WHAT THE TASK REQUIRES → Go over the lines below, and when one contains the word "agent", copy it.

RECORDS FOR THIS TASK →
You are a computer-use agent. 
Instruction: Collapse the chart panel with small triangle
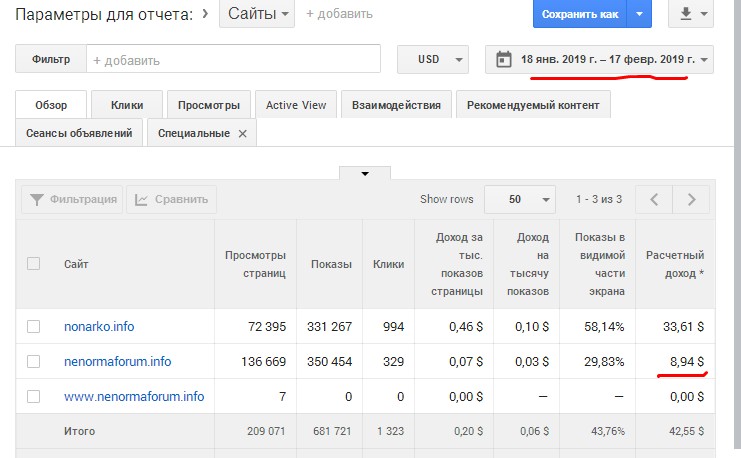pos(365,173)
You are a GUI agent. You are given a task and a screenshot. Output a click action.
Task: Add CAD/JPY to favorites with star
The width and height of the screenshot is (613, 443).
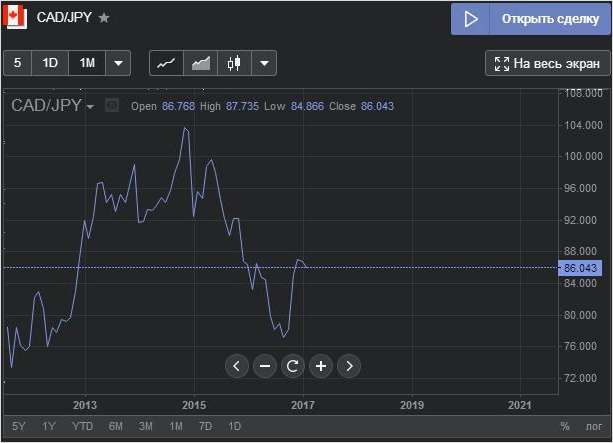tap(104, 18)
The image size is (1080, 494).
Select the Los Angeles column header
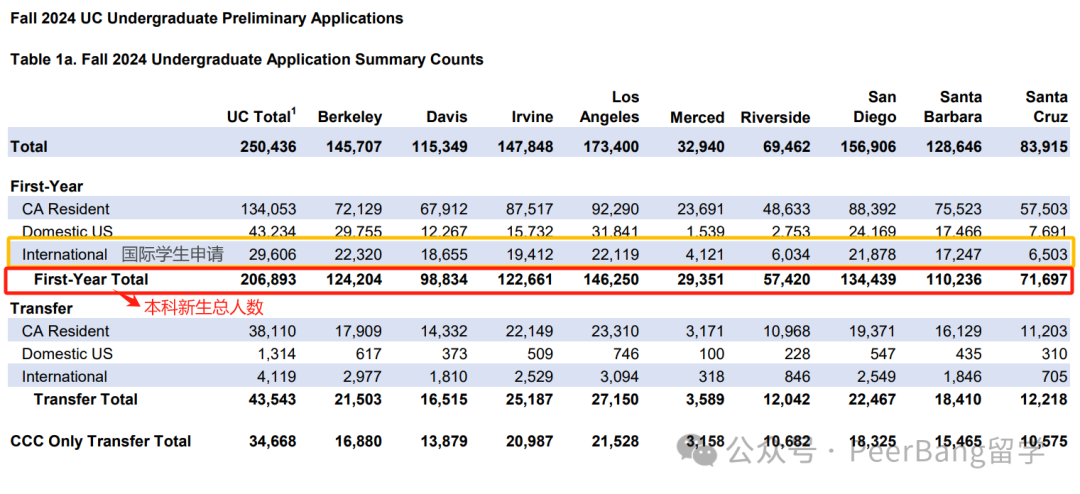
--
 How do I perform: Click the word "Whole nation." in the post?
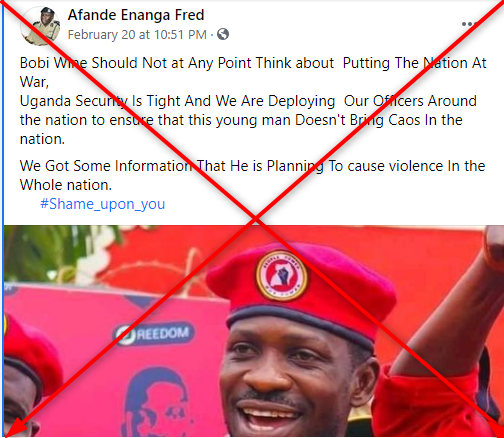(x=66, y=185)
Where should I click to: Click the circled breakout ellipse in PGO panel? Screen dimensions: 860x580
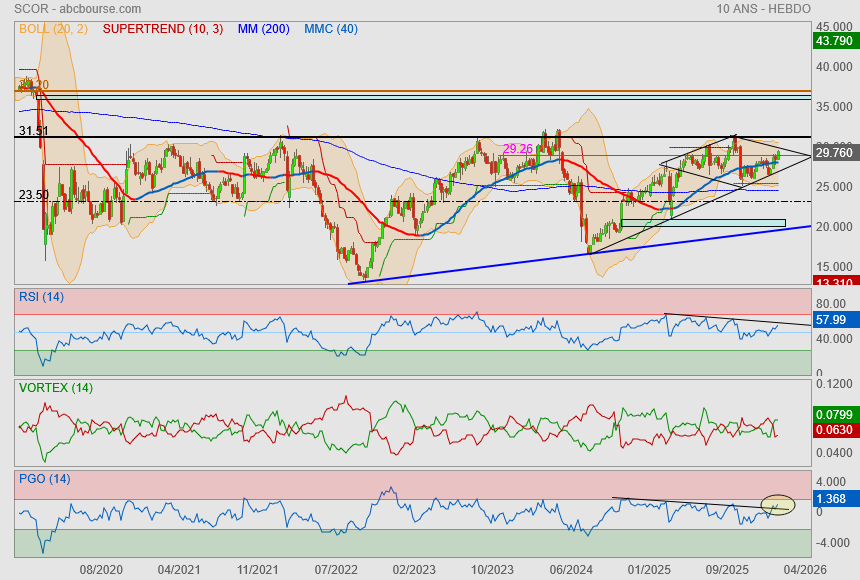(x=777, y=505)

ANSWER TO THIS PROBLEM →
You are a computer-use agent. 
You are a GUI agent. You are given a task and a screenshot. Output a click action.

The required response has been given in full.